AOL has already begun upgrading its service to support faster connections. Owning Time Warner's cable network gives AOL a foothold to offer more multimedia-intensive services. Its AOL Plus service lets broadband customers watch videos or listen to audio streams.
AOL members are likely to see incremental rather than drastic changes in the online service after the companies complete their merger, analysts say. Already, AOL has begun promoting an array of Time Warner-owned publications through methods such as using pop-up ads to sell subscriptions to Time or using content from People and Entertainment Weekly in its entertainment area.
AOL and Time Warner have said that promoting each other's products will help all of their businesses grow, thereby improving the combined company's cash flow.
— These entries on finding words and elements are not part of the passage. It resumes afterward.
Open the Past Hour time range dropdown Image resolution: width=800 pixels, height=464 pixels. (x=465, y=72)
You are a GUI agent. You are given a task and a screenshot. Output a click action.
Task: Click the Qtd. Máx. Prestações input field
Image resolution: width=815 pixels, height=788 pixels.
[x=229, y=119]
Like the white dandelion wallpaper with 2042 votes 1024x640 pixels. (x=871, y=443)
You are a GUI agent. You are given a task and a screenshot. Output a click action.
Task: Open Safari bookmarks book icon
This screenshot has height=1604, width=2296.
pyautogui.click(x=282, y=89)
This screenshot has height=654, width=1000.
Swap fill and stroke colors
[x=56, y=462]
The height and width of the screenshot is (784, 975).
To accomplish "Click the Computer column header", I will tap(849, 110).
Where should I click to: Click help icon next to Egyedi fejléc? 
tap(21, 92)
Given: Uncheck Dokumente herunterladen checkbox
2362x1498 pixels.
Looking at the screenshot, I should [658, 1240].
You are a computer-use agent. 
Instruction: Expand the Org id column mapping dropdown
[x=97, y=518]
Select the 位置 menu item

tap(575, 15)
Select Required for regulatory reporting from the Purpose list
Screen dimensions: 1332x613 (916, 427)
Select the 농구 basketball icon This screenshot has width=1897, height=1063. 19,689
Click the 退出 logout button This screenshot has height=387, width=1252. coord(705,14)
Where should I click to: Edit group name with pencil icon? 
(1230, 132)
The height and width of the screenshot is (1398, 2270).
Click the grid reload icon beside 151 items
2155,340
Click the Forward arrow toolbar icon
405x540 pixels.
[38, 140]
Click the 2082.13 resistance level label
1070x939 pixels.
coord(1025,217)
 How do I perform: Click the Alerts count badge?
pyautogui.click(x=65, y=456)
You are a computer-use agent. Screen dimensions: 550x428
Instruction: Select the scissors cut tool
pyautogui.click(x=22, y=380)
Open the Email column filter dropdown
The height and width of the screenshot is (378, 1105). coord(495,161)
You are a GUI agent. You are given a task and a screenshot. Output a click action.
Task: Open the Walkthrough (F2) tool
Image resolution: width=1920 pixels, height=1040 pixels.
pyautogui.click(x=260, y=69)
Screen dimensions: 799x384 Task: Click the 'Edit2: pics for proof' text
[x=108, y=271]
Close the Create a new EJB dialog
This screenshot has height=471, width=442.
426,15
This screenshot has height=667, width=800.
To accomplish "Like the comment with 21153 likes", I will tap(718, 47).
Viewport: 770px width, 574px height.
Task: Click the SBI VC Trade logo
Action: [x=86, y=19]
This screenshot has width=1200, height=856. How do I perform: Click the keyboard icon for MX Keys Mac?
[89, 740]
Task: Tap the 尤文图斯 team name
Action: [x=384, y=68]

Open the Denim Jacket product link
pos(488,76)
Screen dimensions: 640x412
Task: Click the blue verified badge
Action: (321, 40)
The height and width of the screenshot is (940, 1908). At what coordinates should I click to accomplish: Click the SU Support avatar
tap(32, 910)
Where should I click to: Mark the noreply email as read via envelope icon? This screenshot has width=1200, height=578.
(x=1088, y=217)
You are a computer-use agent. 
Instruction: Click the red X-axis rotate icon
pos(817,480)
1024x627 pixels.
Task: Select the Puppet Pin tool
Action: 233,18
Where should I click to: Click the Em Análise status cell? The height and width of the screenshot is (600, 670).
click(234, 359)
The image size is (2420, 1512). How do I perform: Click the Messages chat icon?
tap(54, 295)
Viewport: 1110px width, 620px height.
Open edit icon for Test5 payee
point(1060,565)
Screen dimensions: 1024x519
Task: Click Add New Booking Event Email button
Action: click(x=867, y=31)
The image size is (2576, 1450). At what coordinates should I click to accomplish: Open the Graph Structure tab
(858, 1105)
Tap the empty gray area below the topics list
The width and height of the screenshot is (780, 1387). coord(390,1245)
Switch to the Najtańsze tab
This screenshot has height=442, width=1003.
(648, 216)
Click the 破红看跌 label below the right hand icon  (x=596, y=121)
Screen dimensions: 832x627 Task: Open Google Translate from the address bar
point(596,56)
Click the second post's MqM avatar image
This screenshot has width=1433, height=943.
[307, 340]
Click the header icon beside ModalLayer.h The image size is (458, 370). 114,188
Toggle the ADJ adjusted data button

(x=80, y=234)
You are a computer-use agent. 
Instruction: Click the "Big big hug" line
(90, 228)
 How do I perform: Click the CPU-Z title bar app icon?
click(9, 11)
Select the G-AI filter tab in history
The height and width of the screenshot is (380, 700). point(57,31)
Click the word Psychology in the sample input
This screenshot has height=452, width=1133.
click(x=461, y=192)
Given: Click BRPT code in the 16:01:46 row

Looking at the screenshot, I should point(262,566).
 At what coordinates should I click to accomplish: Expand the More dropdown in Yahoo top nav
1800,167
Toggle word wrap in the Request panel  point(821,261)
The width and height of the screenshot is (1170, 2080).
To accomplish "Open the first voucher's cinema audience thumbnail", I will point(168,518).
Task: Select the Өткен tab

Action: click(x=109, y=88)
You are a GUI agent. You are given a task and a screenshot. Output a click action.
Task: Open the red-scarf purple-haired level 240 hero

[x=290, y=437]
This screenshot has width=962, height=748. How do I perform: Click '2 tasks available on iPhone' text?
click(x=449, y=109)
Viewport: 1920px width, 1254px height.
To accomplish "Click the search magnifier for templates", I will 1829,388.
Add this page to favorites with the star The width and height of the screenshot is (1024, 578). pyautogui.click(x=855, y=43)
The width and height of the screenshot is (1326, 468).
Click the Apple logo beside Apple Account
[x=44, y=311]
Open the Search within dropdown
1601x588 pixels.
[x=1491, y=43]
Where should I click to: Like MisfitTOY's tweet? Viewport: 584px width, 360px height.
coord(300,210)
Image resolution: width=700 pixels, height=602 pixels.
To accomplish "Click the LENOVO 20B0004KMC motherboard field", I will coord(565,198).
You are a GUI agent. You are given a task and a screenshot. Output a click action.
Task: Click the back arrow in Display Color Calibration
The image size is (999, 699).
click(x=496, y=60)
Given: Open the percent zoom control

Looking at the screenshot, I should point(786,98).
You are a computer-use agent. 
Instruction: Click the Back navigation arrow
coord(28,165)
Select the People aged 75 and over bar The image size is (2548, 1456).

But the company will need to tread carefully so its promotional ambitions fall in step with its subscribers' tastes.
"I think the number of pop-ups that have actually been used to promote Time Warner's properties and (publications) have started to turn some subscribers off," said Ken Kiarash, an analyst at Buckingham Research Group. "You may actually see some backlash and some active complaints from their subscriber base."
Owning a cable network gives the companies a foothold in creating high-speed interactive TV products and in tapping an audience that would be interested in upgrading Internet services.
But concerns still persist among critics about whether the combined company would use its cable ownership to shut out competitors. Cable networks essentially serve the overwhelming majority of the cable customers in their geographic area. Entertainment rivals such as Disney have criticized the merger, fearing AOL Time Warner would favor its own content--be it HBO, CNN or TNT--over competitors' offerings.
News.com's Patrick Ross contributed to this report.